The term "restorative dentistry" refers to the integrated management of oral health problems and restoring the mouth to a functional and esthetic state. While it is not currently recognized as a dental specialty by the American Dental Association, general dentists are able to perform many of these procedures without additional education and certification. It all depends on how difficult the procedure is and what the dentist feels comfortable with. Many of the procedures are also covered by the dental specialty of prosthodontic dentistry, including fillings, veneers, crowns, bridges, full and partial dentures and dental implants.
Whether your dentist uses the term "restorative dentistry" or "prosthodontic dentistry," the goal is to preserve natural teeth as much as possible . Replacing missing teeth with a dental implant, bridge, full or partial denture helps promote dental health as well. Filling in empty spaces in the mouth can help prevent cavities in the remaining teeth because odd-shaped gaps are vulnerable spots for plaque-causing bacteria to build up. Missing teeth also put extra stress on your remaining natural teeth because you don't have as much surface area to chew with.

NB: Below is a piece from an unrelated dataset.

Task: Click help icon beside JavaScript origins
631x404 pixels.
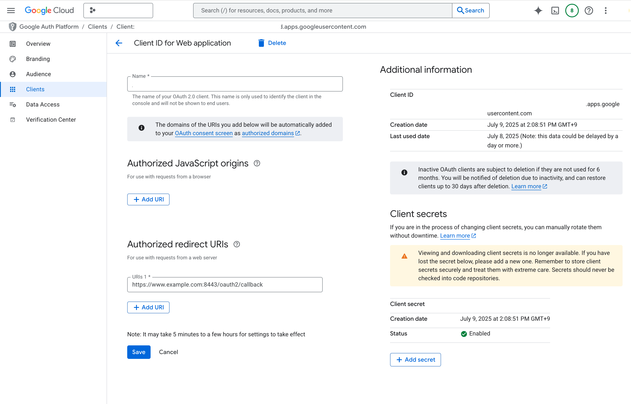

When deciding on a strategy for restorative dentistry, you'll need to consider both physical and fiscal factors-your health and your budget. Most dentists involved in restorative dentistry will try to preserve your natural teeth if possible before resorting to full or partial dentures so you won't have to remove and clean the devices regularly. But sometimes full or partial dentures are the better option if you have many missing teeth and you're not a good candidate for dental implants due to other health issues.
Also, keep in mind that most dental insurance plans don't currently cover dental implants. They may be covered under your medical insurance depending on the reason for your tooth loss and whether you have other related medical conditions. Talk to your dentist to determine the best strategy to promote your oral health.